No entanto, tal tentativa de despolitização do uniforme da Seleção ocorre em um momento em que ainda há manifestantes em frente a quartéis pedindo uma intervenção militar, algo inconstitucional.

– Esta camisa não foi sequestrada por um movimento político que eu possa considerar legítimo, no sentido de democrático. Ela foi apropriada por um movimento político de extrema-direita, que vai de encontro a tudo que defendo, em termos de diversidade, de respeito aos povos originários e tradicionais, em termos de enfrentamento ao racismo, à LGBTQIA+fobia. São significados muito profundos, diferenças políticas e ideológicas, e sobretudo democráticas, que são inconciliáveis – opina a comentarista política Flávia Oliveira, da GloboNews.

– Acho legítimo pessoas do campo democrático fazerem este esforço. Para mim ainda está cedo – acrescentou.

Já a cientista política Deysi Cioccari acredita ser possível afastar a conotação política da camisa:

– O esporte tem esta capacidade de unir um país dividido, a gente vê em Olimpíada e Copa do Mundo, mudam os valores. A política é acirrada pelo ódio, pelo medo do outro. O esporte, não, é uma competição contra o outro. Não é mais o princípio básico da política de aniquilar o outro. Mudam os significados, muda a disputa e é muito mais fácil (fazer a distinção).

– Só para lembrar, em momentos de ditadura, como Estado Novo, ou Ditadura Militar, as cores verde e amarela foram trazidas pelos governos, puxando pelo nacionalismo exacerbado. Hoje ninguém fala que verde e amarelo teve relação com a ditadura - e teve, muito forte. Estas coisas vão se apagando, porque pegam outra simbologia, outro olhar sobre o verde e amarelo – complementa Deysi Cioccari.

Quando no ambiente da Seleção, jogadores evitam se manifestar politicamente. Porém, durante a eleição, alguns jogadores declararam apoio público a Jair Bolsonaro. Camisa 10 do Brasil na Copa, Neymar chegou a participar de uma "live" com o presidente em exercício e disse que dedicaria um gol no Catar a ele.

Já o técnico Tite tenta se afastar de polêmica e diz, inclusive, que não vai a Brasília em caso de conquista do Mundial.

– Agora que acabou a eleição fica mais fácil (resgatar a camisa). A gente sabe que a Seleção tem esse objetivo de unir o povo, podemos trazer isso com a Copa do Mundo, fazer com que esqueçam um pouco a política. Vai ser uma alegria grande ver o povo unido de novo – afirmou o atacante Rodrygo, em entrevista ao ge.

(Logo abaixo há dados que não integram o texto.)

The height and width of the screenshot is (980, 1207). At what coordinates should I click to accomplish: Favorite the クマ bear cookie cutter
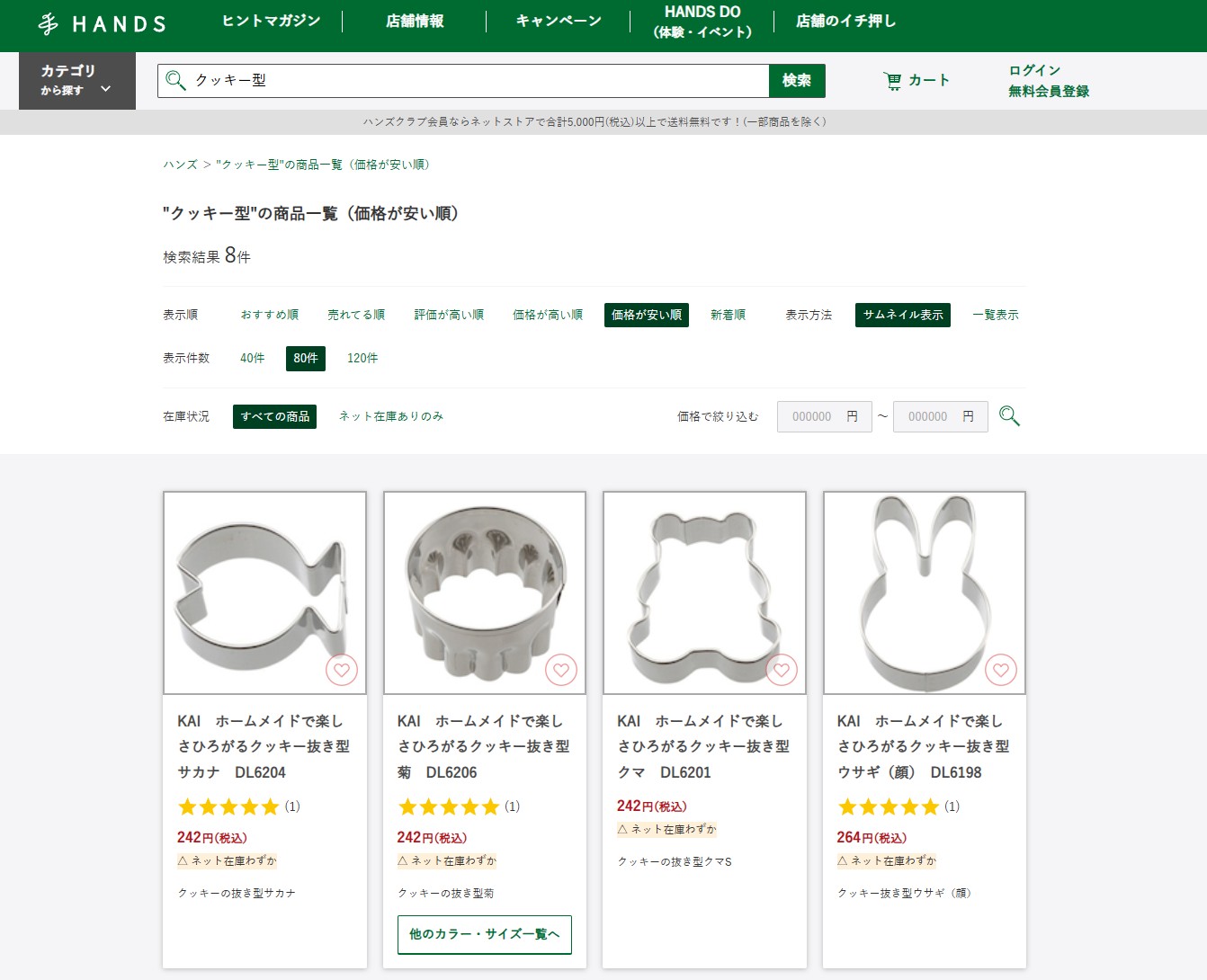click(781, 670)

Voz do tetra e do pentacampeonato da Seleção, o narrador Galvão Bueno, da Globo, também entrou no debate sobre a dissociação política da amarelinha:

– A seleção e um possível título de hexacampeonato não vão resolver os problemas do país, em hipótese alguma. Mas sabe também o que acontece? A gente viveu momentos tão difíceis agora, de confronto, de ódio, uma coisa tão ruim, que eu acho que é um bom momento, uma das campanhas que fiz agora, resgatando o que significa a camisa da seleção brasileira. Ela é sua, ela é minha, ela é de todos nós!

O Brasil estreia na Copa na quinta-feira, diante da Sérvia, às 16h (de Brasília). O Grupo G ainda conta com Suíça e Camarões.